Out in the dark, an unfamiliar light flashes, with pauses of varying lengths — a malfunctioning lighthouse that I’m unable to place, or a beam from a ship rolling on the waves in the fjord.
The weather must have turned quickly. The sea crashes against the land, bellowing as if it’s going to snatch it all away, flood it, spare nothing, as if it can no longer contain itself in its own spacious compartment that covers over three-quarters of the globe.
Dýrfinna steps into the doorway and says that Arnbjartur’s starting to yawn.
I’m coming, I say as I shake the quilt with the pink-striped cover one more time, to fill my senses with more of that invigorating fresh-air scent.
Did you have an interesting phone conversation earlier?
Yes, it was with a man who called me the foreign girl when I was a child.
There’s something between you two?
The entire country. He moved to Ísafjörður.
Oh?
He’s an accountant. He got a good job offer there.

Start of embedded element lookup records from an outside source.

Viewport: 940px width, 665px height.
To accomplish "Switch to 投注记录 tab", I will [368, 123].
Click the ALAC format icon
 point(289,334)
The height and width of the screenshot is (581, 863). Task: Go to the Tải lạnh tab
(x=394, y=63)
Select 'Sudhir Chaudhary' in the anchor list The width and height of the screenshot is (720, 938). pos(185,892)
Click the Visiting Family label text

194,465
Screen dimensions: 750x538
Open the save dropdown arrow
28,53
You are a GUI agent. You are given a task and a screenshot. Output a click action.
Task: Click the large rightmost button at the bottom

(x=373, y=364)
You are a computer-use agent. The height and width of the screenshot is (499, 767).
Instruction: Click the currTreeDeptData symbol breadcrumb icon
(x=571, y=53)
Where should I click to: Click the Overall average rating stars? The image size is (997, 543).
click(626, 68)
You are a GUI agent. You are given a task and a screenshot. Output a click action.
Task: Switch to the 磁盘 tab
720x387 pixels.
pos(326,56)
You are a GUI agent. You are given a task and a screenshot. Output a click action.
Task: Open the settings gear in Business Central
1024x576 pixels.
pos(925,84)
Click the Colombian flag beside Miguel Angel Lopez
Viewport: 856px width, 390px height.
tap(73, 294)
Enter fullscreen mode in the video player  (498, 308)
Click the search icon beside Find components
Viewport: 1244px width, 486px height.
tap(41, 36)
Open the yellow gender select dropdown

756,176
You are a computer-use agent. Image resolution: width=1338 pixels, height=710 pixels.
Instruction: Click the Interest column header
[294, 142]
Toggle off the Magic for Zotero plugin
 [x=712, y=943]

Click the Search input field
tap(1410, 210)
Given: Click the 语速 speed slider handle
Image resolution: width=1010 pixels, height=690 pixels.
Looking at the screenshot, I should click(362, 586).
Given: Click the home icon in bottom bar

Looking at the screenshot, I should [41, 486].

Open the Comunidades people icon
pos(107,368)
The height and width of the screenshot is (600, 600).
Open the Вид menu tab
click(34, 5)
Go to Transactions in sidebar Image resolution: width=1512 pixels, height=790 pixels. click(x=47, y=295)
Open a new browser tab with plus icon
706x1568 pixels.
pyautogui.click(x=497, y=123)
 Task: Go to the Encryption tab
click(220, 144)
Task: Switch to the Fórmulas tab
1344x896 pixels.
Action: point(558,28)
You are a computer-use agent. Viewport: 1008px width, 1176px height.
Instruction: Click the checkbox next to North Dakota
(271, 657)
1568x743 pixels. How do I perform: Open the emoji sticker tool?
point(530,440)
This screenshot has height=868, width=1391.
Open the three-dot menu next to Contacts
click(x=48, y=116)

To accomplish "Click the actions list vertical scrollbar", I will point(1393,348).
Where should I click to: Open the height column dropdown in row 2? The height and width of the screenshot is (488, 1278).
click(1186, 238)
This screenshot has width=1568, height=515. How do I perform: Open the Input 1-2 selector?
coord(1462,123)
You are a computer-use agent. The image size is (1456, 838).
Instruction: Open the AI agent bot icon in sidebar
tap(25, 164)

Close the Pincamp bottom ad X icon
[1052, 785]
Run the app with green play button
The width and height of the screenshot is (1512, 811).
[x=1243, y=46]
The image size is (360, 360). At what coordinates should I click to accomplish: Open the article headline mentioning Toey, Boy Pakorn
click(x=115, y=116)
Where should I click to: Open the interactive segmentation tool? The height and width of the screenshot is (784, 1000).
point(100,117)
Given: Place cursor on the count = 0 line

Right. It takes two years to get over heartache, if it isn’t nourished, that is. It also takes two years for the most passionate love to evaporate, if people are together.
I’ll consider that, if it ever comes down to it. But don’t you need to get some rest, Dýrfinna, after all these ghostly visitations?
Try to get some rest yourself. I hope you sleep well.
There’s a definite undertone to her voice. A peculiar emphasis on sleep well . I suppose she thinks I’m upset. Which is precisely what I’m not. Upset is what I was, before my question was answered.
Good night.
Good night, my dear, she says, wrapping her arms around me like the most caring mother, kissing me on the cheek, stroking my hair.
Thank you for everything, dearest Dýrfinna.
Thank you for wanting to stay.
I call out to Arnbjartur that I’ve finished making up his bed and bid him good night.
Good night yourself, he says, in a strangely slow warble.
I make a vow by the window upstairs, over the continually glittering waves, not to sleep in even if I’m tired. Tomorrow morning I’ll be up and about at the crack of dawn, and the past and future will merge as I change into myself, a girl who was at the water’s edge and still is.
The future has stopped looming like a vicious cat with its claws out. It’s a pet cat with downy paws stretching on the sunbaked sand of the beach tomorrow morning when no one has risen in the Eastfjords but me: HARPA EIR AXELSDÓTTIR.
I take out a kimono, a gift from that rascal of a partner Alli the dwarf, and lay it on a chair by my miserly bed, in case I should need to go downstairs in the night.
My head falls comfortably on the lousy pillow. My body’s wrapped in one of Dýrfinna’s delightful down quilts. I do exercises to stimulate my circulatory system after two days of sitting in the car — curling and straightening my toes, in rhythm with Heiður’s snores.
How curious I am to know more about Mom and Gabriel Axel. What on earth was their story?
Met at the Marine Research Institute. Then what? How did they meet again? Where did they meet? How could they communicate? His English isn’t good, and Mom was never much for languages. Maybe they didn’t need to say anything. But Mom was always so talkative. Where could they have done it? In his hotel room? If he even stayed in a hotel. How often? Was my late mother hot-blooded?
Well, I certainly can’t ask about all of that, but I’m planning to ask Dýrfinna for more details, unless my dad, the one in Perpignan, tells me everything now that this much has been revealed.
I should be grateful that he’s somewhere, that I found him, that there’s still a story about who I am. I hope my father cares enough to tell me the entire story when the time comes.